Après l'ouragan Katrina

Mais immédiatement le Zodiac se mit à reculer vers le nord. Ils se regardèrent avec étonnement et saisirent les rames. L'eau atteignait le niveau des toits de la plupart des maisons de la rue et cachait les plus basses dont on ne voyait que le haut de la toiture. Le courant venait de River Road : l'eau boueuse du fleuve avait envahi la rue du même nom, tourbillonnant à l'endroit où les deux voies se croisaient. Il était impossible de ne pas songer aux familles qui avaient peut-être résisté dans ce quartier sans penser à leur sort et à cette boue marron provenant du fleuve qui conservait encore, pour l'heure, son odeur minérale et commencerait à empester dès que monterait la température.

Mais quand ils arrêtèrent le moteur, ils prirent conscience, avant tout, du silence, ou plutôt du nouvel ordre du son, de la façon dont les ondes se déplaçaient sur l'eau, de la manière dont ils avaient perdu leurs références visuelles et aussi auditives. Pendant le trajet, ils avaient levé la tête, alertés par le passage imminent des hélicoptères des garde-côtes qui survolaient la ville dans toutes les directions. Rien d'autre.
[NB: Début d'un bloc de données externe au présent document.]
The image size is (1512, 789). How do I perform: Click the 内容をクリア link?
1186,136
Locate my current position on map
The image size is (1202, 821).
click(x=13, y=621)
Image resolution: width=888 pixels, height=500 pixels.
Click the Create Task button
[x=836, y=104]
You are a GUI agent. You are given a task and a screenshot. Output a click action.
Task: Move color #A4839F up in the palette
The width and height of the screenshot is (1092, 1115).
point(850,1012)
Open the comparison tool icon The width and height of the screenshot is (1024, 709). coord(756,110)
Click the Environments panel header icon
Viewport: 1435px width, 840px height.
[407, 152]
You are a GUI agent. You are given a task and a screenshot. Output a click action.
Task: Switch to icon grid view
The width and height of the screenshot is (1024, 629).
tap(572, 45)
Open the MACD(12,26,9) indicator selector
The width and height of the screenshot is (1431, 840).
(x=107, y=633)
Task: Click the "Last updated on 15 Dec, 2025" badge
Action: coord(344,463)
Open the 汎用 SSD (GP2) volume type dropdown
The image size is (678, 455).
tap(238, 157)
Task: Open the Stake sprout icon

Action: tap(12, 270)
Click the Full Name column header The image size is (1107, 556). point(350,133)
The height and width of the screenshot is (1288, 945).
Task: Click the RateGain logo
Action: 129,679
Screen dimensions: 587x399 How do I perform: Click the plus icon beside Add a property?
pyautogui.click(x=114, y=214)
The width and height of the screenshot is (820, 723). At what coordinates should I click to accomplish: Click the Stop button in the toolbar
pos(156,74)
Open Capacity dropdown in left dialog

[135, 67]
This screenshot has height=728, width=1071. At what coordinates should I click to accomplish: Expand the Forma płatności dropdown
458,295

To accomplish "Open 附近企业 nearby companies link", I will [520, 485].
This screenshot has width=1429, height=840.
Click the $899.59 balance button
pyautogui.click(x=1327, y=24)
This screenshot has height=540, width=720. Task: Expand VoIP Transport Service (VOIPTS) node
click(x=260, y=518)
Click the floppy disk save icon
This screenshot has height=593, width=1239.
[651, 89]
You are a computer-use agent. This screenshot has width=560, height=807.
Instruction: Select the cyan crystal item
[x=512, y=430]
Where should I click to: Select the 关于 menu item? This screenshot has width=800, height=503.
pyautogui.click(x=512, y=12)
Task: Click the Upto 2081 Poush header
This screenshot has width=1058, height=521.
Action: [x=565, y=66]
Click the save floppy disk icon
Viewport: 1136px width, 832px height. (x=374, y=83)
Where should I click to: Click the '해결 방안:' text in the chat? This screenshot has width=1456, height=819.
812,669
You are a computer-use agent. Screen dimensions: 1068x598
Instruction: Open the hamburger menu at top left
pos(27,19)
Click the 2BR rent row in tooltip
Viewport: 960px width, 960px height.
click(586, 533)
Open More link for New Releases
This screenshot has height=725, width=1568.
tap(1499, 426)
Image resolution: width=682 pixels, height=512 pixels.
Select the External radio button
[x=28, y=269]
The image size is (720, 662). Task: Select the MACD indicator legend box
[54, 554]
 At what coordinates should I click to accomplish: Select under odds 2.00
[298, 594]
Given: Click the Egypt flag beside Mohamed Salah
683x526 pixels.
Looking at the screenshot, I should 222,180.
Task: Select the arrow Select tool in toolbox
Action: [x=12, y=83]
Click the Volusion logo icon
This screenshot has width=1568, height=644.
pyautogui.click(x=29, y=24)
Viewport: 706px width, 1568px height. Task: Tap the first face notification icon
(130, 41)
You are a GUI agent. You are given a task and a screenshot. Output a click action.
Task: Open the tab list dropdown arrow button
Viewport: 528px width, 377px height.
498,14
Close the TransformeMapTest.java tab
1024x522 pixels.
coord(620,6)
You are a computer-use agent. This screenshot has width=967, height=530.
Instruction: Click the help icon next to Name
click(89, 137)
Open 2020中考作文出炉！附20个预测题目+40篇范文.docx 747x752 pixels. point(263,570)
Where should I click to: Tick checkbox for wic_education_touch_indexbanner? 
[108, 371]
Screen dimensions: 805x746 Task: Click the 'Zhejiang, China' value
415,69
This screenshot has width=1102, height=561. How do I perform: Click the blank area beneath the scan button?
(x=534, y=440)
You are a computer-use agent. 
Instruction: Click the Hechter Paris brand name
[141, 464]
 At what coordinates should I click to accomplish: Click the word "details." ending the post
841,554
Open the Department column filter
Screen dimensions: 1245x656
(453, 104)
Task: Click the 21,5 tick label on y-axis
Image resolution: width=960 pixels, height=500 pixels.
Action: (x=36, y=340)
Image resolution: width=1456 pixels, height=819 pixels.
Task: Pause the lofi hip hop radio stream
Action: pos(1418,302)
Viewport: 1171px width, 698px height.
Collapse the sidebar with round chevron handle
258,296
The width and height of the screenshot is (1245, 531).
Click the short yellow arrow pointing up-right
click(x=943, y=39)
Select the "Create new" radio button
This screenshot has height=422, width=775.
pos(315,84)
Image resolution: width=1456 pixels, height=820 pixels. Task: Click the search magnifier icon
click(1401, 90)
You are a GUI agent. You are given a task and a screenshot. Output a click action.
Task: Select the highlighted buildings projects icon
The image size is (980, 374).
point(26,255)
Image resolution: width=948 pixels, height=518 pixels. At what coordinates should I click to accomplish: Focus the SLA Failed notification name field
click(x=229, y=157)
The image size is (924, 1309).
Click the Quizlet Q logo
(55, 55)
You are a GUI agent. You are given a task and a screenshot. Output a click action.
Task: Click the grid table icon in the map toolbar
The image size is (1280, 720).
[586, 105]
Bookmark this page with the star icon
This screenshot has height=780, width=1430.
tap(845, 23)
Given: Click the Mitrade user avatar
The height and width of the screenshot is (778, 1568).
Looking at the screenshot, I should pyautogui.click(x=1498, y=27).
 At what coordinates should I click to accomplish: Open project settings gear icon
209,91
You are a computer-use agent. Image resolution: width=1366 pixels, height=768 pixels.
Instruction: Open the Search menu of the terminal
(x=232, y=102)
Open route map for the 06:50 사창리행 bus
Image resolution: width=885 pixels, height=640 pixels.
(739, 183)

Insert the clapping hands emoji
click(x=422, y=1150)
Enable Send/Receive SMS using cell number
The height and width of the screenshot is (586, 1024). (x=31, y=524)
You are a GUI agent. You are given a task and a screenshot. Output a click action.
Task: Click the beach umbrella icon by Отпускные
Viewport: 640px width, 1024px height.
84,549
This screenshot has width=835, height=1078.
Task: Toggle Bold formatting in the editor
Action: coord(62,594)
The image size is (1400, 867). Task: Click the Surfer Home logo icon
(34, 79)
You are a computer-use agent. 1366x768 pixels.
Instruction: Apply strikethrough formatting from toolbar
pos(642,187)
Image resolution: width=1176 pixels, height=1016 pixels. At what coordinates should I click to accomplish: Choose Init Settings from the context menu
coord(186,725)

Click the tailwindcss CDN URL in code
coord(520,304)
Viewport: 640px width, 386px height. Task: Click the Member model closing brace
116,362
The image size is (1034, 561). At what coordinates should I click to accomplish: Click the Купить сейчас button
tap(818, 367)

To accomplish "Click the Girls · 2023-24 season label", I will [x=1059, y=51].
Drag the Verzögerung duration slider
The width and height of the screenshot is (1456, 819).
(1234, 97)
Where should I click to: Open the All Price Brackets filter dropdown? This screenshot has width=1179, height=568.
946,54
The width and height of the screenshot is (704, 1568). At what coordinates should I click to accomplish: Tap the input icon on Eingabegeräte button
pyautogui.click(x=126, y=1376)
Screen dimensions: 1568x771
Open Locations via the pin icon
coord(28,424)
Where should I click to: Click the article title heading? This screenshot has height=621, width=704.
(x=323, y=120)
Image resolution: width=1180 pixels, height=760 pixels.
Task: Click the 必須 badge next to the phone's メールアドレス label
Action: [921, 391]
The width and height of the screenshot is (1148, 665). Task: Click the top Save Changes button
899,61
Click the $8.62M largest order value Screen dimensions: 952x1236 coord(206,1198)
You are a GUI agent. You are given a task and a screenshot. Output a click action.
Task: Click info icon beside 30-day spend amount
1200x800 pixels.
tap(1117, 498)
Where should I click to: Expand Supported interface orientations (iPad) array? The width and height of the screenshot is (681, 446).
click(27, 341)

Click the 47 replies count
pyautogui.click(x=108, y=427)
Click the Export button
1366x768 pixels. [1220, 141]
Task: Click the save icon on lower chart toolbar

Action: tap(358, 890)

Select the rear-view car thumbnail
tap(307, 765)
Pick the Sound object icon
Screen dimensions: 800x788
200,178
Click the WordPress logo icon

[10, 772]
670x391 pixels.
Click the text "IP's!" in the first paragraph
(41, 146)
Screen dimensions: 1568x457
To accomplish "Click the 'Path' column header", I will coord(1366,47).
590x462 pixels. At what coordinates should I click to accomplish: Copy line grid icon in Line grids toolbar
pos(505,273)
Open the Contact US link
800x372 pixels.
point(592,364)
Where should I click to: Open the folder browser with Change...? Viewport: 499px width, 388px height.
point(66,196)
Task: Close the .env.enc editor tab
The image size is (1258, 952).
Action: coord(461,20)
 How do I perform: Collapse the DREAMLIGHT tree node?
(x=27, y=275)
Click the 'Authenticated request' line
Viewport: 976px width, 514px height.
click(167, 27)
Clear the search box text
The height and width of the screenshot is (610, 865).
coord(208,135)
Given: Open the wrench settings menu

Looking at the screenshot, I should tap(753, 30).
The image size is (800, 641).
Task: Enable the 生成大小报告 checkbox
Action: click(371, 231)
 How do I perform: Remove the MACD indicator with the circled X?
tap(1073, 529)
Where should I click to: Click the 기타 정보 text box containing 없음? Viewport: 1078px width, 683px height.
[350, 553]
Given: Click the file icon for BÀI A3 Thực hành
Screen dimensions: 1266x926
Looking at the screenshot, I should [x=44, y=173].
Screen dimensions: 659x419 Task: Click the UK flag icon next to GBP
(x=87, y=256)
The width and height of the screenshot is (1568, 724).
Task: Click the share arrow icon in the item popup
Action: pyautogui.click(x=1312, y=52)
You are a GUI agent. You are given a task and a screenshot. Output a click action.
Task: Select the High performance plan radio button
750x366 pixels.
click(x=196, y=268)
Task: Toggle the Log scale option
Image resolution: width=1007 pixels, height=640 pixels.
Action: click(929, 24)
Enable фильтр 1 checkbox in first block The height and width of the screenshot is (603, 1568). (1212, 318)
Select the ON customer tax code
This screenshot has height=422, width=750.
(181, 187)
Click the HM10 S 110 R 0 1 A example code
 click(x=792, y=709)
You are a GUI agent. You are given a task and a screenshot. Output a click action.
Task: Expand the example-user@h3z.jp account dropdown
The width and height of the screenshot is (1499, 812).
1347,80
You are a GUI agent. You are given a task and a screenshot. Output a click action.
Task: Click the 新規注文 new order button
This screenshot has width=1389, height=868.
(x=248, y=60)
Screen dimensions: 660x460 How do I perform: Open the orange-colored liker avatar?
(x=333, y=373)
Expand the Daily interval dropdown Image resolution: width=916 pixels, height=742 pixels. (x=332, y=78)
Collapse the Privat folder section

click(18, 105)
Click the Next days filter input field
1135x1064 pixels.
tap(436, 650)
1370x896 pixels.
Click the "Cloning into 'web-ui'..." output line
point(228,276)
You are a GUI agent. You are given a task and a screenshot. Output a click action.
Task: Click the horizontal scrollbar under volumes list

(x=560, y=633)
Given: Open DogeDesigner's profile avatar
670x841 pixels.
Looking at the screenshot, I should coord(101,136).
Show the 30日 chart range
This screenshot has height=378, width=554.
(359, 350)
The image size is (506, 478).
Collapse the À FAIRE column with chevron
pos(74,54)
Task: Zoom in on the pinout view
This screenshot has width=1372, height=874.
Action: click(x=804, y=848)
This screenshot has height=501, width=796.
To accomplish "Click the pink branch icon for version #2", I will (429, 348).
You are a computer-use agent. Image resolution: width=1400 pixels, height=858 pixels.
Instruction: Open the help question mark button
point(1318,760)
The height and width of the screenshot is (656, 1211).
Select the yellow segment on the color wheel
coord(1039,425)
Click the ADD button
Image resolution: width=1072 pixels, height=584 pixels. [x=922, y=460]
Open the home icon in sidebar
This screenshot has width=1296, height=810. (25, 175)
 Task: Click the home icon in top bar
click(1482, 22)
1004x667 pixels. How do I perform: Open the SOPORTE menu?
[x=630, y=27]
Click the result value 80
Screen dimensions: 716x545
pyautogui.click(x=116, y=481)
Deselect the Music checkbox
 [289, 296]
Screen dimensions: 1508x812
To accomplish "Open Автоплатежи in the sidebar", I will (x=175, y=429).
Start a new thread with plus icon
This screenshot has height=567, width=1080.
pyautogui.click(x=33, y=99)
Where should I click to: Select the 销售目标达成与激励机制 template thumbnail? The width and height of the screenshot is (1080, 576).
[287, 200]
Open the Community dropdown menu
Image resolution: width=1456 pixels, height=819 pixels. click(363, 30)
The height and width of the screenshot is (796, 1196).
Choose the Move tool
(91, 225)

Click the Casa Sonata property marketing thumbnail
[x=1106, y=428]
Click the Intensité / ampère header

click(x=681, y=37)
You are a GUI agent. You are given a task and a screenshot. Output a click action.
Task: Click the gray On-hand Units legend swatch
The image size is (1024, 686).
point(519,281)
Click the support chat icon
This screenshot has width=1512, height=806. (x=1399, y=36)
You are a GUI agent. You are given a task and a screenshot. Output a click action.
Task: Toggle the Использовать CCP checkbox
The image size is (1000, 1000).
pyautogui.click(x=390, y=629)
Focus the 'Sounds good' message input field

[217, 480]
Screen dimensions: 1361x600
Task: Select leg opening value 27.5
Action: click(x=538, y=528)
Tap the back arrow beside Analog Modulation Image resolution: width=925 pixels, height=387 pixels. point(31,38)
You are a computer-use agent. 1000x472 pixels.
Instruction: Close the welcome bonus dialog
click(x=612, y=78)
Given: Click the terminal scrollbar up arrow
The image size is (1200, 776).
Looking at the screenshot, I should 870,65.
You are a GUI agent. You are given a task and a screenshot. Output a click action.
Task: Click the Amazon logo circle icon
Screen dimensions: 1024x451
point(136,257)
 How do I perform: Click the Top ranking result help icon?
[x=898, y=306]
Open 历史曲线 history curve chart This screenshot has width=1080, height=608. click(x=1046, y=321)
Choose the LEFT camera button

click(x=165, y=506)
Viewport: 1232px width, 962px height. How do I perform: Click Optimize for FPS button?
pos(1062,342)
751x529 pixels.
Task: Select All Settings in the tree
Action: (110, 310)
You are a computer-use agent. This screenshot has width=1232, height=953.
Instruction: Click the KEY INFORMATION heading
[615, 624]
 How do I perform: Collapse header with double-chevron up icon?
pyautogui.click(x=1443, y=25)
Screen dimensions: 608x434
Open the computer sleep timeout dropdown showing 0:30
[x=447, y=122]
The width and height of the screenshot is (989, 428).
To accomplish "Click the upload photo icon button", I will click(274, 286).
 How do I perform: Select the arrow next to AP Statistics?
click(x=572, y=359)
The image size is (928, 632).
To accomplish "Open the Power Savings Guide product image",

Lorsqu'on y prêtait attention, on parvenait à entendre une rumeur lointaine, comme celle qu'on perçoit d'une colline aux environs d'une grande ville. Une rumeur qui indique qu'il y a une vie quelque part mais si légère qu'un susurrement, le clapotis ou le moteur du Zodiac la faisait disparaître , comme si cela n'avait été qu'un écho, une illusion ou un souvenir de ce que le monde avait été.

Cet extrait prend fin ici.